Le malaise, quel malaise ?

 

Un article dans le Figaro magazine du 6 décembre sur le « malaise des médecins« .

Où l’on apprend que nos confrères médecins sont inquiets de la mainmise de plus en plus oppressante de l’état sur leur activité, de la tension fréquente des rapports avec les patients, de la judiciarisation croissante des conflits, de la part exhorbitante de la paperasse dans leur activité, etc … N’en jetez plus !

Sont évoqués en vrac les horaires excessifs de certains, la pénurie dans certaines régions et l’héliotropisme, l’absence d’esprit d’abnégation des jeunes par rapport à leurs aînés (surprenant au pays des 35h pour les autres, non ?), l’explosion des charges et contraintes diverses versus la stagnation des honoraires, l’accumulation de la paperasse, l’immixtion des caisses dans les prescriptions (médicaments trop coûteux, examens non indispensables…)

Bien déprimant tout ça et assez inquiétant, à rapprocher des chiffres que l’on trouve sur le site internet créé par le groupe Pasteur Mutualité consacré à la souffrance des soignants:   www.souffrancedusoignant.fr

Quelques chiffres-clés concernant les médecins libéraux :

14 % des causes de décès des médecins libéraux en activité sont le suicide (enquête du CNOM, 2003),
– 38 % des causes d’invalidité chez les médecins sont liées à des affections psychiatriques (CARMF, 2005),
– 47 % des médecins libéraux présentent les symptômes du syndrome d’épuisement professionnel ou burn-out  (enquêtes URML Bourgogne 2001, Poitou-Charente 2003 et Champagne-Ardenne 2004),
– 53 % des médecins libéraux se sentent menacés par le burn-out (enquête URML IDF, juin 2007),
96 % des médecins évoquent la paperasserie comme première cause de l’épuisement professionnel (enquête URML IDF, juin 2007)

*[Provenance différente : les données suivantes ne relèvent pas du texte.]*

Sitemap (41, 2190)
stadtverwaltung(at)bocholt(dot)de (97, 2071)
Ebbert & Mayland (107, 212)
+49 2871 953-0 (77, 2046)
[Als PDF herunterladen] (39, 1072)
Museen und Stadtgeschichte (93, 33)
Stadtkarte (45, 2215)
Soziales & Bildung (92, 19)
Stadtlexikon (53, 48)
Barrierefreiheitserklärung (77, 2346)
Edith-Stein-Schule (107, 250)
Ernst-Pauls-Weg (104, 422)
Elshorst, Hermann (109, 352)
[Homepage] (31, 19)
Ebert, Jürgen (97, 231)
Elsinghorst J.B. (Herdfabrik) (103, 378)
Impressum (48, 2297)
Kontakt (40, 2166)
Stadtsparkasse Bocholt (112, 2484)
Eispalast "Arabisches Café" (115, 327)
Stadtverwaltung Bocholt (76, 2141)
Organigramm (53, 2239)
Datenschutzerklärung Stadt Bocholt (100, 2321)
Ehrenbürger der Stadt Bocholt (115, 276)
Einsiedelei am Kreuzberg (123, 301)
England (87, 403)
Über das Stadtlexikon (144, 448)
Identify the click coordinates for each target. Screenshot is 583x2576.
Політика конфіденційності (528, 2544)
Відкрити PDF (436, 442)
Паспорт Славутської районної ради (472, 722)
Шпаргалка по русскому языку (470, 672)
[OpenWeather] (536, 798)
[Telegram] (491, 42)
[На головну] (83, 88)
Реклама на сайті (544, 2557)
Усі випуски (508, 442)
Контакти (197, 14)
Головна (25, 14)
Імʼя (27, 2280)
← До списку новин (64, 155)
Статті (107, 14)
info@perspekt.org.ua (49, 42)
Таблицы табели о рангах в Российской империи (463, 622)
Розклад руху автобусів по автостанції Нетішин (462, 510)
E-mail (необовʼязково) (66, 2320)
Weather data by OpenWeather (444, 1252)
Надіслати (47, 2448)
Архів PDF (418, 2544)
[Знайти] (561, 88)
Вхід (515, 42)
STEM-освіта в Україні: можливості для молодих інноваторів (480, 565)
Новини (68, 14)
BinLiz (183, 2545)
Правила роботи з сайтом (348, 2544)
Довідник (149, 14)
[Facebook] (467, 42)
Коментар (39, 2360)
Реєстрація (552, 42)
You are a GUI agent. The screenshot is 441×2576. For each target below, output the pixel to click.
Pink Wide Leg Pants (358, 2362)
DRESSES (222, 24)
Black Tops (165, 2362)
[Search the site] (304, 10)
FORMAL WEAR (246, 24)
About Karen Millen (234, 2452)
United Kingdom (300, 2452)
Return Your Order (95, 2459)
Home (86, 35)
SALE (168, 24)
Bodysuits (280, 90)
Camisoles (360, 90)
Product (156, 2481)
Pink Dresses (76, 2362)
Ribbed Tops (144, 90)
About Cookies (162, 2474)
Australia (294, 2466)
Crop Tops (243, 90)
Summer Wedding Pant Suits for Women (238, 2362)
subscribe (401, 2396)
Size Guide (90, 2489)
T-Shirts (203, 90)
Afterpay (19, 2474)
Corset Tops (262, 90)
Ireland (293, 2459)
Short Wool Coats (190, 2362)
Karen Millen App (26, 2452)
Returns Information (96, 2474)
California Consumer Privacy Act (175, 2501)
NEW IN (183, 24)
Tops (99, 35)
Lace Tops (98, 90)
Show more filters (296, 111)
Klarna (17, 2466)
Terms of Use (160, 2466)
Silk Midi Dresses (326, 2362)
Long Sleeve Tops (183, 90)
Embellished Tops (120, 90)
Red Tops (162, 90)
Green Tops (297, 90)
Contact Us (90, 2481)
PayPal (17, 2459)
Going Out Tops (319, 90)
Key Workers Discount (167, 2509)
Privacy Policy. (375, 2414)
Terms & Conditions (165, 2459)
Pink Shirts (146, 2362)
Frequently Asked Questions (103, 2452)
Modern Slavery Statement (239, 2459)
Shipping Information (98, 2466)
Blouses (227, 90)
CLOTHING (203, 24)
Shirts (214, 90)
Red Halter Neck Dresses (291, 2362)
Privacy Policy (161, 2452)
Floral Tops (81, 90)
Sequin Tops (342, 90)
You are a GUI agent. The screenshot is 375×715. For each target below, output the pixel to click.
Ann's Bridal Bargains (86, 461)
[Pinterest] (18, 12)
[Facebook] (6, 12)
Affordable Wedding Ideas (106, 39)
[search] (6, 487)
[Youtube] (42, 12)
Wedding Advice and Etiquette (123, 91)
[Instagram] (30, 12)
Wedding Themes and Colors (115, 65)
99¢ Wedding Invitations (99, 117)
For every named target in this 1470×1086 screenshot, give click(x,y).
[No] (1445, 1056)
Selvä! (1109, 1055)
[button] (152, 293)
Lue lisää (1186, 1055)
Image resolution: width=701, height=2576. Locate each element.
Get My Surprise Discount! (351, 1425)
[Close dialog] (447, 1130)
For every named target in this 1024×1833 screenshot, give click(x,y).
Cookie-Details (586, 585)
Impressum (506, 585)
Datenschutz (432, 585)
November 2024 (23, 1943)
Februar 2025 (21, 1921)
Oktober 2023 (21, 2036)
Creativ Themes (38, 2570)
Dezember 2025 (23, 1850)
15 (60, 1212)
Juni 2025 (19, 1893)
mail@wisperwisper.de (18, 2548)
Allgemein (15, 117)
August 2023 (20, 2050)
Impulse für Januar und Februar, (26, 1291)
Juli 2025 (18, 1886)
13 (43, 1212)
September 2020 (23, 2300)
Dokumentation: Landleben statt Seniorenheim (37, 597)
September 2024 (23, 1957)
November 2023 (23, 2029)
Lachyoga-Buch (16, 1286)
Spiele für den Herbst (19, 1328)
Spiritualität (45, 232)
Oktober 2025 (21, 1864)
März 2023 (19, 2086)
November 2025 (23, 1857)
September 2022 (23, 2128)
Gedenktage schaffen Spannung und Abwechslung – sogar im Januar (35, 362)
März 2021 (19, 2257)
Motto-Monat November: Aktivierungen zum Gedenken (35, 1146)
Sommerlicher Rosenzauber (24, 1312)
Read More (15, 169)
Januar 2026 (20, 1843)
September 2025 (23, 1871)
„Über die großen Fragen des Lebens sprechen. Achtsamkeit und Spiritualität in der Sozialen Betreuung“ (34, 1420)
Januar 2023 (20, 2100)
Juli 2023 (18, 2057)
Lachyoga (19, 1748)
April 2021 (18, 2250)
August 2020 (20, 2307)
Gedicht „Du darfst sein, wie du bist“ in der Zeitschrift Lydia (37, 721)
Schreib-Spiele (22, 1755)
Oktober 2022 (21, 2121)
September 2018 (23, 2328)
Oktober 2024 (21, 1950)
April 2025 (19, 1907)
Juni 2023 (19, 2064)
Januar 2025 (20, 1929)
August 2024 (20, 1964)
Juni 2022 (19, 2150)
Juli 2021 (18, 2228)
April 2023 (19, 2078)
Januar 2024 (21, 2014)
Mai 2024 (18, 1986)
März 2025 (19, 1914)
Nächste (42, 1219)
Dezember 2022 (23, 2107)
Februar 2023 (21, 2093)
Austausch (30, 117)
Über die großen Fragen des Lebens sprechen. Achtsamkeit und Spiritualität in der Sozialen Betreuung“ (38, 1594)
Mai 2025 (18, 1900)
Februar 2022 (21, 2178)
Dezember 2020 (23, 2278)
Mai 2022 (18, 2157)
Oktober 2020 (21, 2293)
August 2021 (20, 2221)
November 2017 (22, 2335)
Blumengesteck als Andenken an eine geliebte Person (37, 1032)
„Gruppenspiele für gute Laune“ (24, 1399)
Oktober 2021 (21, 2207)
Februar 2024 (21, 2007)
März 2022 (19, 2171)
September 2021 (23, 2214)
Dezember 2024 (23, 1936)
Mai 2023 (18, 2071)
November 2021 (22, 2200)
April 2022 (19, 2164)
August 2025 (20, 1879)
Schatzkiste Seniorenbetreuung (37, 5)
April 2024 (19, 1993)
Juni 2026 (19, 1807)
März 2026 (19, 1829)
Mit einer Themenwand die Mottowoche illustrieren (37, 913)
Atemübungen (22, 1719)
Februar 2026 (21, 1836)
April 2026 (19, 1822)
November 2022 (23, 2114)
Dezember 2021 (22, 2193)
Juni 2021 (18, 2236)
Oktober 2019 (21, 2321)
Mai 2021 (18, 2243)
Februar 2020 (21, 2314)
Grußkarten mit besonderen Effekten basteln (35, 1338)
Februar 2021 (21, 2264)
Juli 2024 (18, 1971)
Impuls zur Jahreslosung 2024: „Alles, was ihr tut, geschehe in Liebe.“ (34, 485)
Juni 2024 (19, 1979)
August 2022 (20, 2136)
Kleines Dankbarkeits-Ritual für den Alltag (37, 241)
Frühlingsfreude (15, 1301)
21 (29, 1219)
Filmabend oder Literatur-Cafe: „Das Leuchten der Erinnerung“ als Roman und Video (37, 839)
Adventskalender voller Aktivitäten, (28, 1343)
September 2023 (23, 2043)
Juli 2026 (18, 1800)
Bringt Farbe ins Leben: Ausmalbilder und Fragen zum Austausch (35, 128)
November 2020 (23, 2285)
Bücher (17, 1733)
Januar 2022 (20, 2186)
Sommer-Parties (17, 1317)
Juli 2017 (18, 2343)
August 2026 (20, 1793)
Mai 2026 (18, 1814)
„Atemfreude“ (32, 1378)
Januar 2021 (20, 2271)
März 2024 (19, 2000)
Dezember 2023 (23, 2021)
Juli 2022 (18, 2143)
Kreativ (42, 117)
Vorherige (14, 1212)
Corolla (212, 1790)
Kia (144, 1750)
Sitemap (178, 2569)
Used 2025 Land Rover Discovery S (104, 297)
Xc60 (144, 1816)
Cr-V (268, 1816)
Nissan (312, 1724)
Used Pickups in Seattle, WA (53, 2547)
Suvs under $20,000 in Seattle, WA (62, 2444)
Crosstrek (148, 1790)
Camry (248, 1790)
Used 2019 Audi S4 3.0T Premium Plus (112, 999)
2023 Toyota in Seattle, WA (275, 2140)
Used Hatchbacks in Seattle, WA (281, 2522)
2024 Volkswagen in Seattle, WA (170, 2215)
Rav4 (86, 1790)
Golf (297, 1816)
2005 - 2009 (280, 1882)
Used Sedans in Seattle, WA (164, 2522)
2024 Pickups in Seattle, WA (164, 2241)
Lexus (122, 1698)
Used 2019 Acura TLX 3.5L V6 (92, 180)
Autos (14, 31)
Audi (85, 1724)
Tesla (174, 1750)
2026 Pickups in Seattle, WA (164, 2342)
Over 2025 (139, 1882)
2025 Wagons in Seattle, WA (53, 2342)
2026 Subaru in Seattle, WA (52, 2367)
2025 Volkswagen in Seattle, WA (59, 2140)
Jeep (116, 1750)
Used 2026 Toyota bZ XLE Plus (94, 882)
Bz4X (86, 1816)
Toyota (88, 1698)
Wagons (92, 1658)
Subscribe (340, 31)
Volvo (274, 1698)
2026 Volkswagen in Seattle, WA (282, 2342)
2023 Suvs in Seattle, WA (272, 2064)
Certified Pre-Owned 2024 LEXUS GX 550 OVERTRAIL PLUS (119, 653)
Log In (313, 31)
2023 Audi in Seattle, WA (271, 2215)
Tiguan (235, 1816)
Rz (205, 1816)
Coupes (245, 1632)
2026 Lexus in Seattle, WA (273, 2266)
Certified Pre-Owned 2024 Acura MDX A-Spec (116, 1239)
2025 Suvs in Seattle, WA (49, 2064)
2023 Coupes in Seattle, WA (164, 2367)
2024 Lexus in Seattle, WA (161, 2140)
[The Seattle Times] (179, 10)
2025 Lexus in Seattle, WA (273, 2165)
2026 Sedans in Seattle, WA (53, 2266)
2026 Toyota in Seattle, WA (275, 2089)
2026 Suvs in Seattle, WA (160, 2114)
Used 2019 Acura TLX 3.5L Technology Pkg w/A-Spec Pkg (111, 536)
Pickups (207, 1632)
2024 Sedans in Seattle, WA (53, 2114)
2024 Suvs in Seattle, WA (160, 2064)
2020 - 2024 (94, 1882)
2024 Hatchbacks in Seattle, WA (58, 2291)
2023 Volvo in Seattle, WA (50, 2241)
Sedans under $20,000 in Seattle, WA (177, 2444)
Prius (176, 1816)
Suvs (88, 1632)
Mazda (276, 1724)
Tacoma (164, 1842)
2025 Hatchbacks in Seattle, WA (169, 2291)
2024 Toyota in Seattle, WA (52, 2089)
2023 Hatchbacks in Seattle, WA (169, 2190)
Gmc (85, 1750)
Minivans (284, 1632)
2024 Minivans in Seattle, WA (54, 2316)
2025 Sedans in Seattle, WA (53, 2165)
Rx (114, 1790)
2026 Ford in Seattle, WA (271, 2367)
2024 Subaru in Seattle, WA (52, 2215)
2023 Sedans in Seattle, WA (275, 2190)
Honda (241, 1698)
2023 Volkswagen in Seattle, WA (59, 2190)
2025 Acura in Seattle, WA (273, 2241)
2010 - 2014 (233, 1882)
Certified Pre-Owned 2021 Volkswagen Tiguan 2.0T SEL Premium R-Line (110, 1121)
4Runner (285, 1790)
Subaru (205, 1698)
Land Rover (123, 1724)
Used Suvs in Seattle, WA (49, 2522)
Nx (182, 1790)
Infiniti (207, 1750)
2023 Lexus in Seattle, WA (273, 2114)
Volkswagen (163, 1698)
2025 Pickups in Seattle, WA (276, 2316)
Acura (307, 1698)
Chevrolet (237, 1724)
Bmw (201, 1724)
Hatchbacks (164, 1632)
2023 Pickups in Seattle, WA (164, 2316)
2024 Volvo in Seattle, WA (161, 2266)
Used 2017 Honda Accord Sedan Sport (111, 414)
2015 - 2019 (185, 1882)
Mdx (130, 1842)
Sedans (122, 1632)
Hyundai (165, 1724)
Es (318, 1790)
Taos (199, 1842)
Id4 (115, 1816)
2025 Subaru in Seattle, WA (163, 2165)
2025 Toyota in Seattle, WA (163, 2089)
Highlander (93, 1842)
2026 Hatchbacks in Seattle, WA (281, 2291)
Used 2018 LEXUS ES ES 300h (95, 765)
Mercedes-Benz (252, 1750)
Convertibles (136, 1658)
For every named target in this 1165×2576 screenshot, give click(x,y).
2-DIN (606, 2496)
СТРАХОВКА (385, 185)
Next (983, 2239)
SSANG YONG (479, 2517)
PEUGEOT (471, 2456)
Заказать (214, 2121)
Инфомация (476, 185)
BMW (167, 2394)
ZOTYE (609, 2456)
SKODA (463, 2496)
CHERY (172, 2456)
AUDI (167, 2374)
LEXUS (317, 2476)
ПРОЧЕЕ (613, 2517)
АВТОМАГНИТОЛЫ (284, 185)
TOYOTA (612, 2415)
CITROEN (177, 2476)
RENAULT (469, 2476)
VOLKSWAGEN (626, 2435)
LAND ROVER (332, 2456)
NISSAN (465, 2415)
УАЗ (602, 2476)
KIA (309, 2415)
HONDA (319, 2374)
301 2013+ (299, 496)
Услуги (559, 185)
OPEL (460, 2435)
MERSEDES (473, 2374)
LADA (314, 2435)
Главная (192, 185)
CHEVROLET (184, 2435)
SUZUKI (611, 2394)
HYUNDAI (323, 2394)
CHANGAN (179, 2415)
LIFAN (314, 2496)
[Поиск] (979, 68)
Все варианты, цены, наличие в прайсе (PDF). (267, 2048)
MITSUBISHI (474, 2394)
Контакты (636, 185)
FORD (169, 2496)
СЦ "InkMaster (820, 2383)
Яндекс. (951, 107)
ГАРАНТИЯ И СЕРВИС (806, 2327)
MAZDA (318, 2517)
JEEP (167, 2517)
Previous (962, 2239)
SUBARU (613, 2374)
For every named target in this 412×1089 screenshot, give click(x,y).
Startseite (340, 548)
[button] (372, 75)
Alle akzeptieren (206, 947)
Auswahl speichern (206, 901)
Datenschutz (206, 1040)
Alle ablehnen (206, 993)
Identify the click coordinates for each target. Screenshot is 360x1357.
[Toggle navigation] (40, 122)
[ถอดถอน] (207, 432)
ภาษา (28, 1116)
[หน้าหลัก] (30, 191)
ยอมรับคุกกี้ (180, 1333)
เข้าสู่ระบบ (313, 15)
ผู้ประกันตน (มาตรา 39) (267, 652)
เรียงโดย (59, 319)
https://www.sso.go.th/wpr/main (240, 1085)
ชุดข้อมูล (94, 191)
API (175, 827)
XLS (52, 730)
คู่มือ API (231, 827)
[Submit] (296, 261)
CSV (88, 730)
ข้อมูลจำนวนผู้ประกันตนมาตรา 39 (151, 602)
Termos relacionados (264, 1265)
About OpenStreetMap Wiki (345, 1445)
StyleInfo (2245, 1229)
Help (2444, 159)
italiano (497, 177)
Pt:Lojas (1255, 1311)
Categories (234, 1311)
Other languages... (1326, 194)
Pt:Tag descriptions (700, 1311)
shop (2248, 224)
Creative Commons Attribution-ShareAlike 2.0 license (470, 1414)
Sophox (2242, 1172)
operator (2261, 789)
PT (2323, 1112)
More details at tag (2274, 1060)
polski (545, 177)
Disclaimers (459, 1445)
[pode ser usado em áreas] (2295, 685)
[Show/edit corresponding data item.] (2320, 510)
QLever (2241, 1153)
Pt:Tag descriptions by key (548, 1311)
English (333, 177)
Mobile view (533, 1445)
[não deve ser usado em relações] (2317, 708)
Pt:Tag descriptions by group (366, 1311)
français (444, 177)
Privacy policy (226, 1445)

L’article est centré sur les médecins mais ce malaise grandissant est ressenti par tous les acteurs de la santé en France.

Il faudrait peut-être un jour que nos « têtes pensantes » réalisent que la coercition ne fonctionne pas, qu’un individu qui choisit par vocation de se consacrer à soigner ses semblables a besoin d’un minimum de reconnaissance, entre autre financière, et que le secteur de la santé qui, inéluctablement, va « coûter » de plus en plus, rapporte aussi beaucoup et fait vivre une fraction non négligeable de la population, souvent indirectement d’ailleurs.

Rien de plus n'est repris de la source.